Problem statement: Put the lines from the start of the listing through the line containing "coord(627,659)", inclusive, into a JSON list of strings with one string per line. Omit any blank lines.

Records held in a dataset
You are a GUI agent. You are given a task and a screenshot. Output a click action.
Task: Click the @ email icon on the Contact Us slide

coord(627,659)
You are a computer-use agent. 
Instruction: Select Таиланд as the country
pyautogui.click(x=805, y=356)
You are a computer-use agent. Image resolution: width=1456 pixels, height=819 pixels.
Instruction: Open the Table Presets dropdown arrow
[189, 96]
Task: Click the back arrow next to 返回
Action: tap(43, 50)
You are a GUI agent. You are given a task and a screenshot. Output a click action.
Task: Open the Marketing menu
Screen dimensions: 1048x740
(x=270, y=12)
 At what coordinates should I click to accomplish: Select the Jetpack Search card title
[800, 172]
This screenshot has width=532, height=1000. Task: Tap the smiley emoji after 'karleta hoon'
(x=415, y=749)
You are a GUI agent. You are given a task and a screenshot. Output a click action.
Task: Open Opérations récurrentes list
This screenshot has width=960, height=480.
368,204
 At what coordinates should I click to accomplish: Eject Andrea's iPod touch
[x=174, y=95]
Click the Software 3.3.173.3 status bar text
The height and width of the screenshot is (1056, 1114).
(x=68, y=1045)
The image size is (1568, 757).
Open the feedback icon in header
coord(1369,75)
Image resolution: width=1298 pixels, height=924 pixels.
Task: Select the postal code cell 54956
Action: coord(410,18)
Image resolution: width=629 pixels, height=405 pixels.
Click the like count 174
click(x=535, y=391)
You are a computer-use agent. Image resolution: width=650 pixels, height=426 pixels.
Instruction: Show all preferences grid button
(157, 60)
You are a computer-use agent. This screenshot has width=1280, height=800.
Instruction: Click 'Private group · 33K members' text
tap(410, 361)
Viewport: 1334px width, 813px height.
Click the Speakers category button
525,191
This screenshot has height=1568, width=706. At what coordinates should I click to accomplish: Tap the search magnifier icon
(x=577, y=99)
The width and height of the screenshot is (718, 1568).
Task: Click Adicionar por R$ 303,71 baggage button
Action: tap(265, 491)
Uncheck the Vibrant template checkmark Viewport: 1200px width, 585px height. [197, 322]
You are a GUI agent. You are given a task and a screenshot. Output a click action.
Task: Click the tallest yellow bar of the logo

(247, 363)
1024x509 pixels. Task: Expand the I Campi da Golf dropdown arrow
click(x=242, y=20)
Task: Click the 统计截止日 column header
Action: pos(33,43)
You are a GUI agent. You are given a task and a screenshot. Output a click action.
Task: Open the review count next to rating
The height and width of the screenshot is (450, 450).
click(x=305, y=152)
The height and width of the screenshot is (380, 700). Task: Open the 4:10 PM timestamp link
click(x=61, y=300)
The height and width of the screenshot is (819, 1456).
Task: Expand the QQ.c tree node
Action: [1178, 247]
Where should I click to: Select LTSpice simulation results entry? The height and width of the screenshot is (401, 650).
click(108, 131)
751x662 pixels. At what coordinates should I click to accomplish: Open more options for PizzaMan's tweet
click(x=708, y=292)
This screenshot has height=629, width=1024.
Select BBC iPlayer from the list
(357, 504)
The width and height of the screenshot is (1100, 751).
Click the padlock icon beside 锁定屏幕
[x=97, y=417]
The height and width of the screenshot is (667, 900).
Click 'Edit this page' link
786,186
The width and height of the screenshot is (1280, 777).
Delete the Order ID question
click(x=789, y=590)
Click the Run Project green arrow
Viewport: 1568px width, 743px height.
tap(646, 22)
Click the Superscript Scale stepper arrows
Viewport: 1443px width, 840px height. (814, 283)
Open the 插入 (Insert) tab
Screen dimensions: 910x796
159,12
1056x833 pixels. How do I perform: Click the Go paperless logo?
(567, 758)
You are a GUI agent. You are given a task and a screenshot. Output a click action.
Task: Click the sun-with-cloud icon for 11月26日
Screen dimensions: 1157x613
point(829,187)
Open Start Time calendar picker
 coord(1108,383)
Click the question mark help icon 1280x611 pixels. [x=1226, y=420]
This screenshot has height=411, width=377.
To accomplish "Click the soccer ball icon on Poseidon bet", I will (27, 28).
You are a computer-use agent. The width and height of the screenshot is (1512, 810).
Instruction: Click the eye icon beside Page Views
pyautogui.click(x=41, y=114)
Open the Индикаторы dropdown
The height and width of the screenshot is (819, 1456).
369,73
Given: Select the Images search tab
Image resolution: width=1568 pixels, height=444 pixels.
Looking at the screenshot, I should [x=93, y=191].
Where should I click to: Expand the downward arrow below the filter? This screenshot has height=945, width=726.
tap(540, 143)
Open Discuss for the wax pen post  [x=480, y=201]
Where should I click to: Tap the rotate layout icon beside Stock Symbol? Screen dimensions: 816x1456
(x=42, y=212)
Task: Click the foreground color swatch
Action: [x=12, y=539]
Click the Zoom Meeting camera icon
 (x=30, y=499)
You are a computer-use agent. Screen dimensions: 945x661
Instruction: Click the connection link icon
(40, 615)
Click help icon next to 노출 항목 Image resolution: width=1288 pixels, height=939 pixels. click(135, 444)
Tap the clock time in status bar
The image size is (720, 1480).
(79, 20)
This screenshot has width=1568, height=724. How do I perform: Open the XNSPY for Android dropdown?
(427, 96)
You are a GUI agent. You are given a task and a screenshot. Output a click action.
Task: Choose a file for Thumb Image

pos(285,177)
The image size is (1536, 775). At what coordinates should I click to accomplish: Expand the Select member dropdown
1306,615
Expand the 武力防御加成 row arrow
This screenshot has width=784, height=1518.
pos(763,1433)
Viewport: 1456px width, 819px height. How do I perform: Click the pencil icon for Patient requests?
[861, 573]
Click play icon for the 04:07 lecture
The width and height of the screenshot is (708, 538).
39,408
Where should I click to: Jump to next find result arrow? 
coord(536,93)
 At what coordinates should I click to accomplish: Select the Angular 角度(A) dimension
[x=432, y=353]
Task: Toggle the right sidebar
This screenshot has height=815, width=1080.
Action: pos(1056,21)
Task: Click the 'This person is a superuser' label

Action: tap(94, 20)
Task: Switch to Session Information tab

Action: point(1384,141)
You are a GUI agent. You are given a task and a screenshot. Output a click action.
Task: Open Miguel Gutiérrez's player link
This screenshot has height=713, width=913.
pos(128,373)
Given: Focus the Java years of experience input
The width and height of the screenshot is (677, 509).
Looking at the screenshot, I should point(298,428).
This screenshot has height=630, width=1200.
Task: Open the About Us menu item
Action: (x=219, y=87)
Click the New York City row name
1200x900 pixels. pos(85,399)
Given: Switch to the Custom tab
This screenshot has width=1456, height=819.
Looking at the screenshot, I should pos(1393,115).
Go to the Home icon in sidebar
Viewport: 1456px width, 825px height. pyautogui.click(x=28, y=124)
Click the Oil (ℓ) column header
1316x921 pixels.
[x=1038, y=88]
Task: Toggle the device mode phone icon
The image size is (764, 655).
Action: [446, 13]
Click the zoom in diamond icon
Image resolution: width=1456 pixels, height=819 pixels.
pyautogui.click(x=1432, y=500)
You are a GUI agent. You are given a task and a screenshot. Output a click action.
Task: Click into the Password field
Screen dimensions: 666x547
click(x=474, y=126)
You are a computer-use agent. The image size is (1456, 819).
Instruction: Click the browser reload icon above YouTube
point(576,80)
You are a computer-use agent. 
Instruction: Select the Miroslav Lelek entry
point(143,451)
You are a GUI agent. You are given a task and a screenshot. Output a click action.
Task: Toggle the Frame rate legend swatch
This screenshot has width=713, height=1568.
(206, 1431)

Output for this task:
[
  "You are a GUI agent. You are given a task and a screenshot. Output a click action.",
  "Task: Click the @ email icon on the Contact Us slide",
  "coord(627,659)"
]